Frank Sulloway's $184,000 surprise
| Cambridge, Mass.
A New York actor. A Berkeley physicist. A country doctor in Claxton, Ga. A Harvard historian. Just two weeks ago, they shared little more than a singular devotion to their pursuits. Then came the MacArthur Foundation, bestowing on them honor and fortunes in cash - no obligations whatsoever.

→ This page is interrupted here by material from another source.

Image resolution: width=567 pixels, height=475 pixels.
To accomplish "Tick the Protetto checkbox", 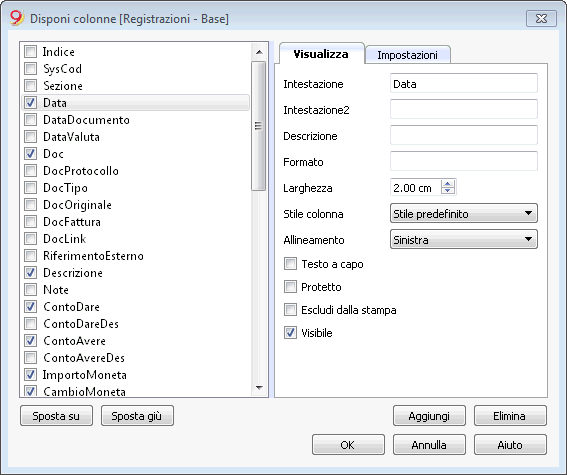I will tap(290, 287).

''It hasn't quite sunk in yet,'' says Frank Sulloway, a Harvard University science historian and newly appointed MacArthur fellow. He says he still doesn't quite know why his efforts have earned such attention or even how the $184,000 prize will affect his work. ''But,'' he says, ''life probably isn't going to be the same.''
That's the idea. The MacArthur program, which has evoked praise and skepticism for the way it has dropped in on 140 other achievers, is aimed at spurring them on to greater accomplishments. Dr. Sulloway, who wrote an award-winning intellectual biography of Sigmund Freud and is working on another about Charles Darwin, is one the 25 most recent inductees into the growing ranks of MacArthur fellows - scientists, humanists, and others - whose achievements and future potential have somehow caught the unseen eye of Chicago's John D. and Catherine T. MacArthur Foundation.
No one can apply for a MacArthur fellowship - worth between $24,000 and $60, 000 a year for five years or more. The candidate selection is shrouded in secrecy. Many of the recipients of MacArthur largess are not new to the world of grants, prizes, and fellowships. But the mystery surrounding these particular awards means that the newly ordained fellows frequently greet their election with befuddlement.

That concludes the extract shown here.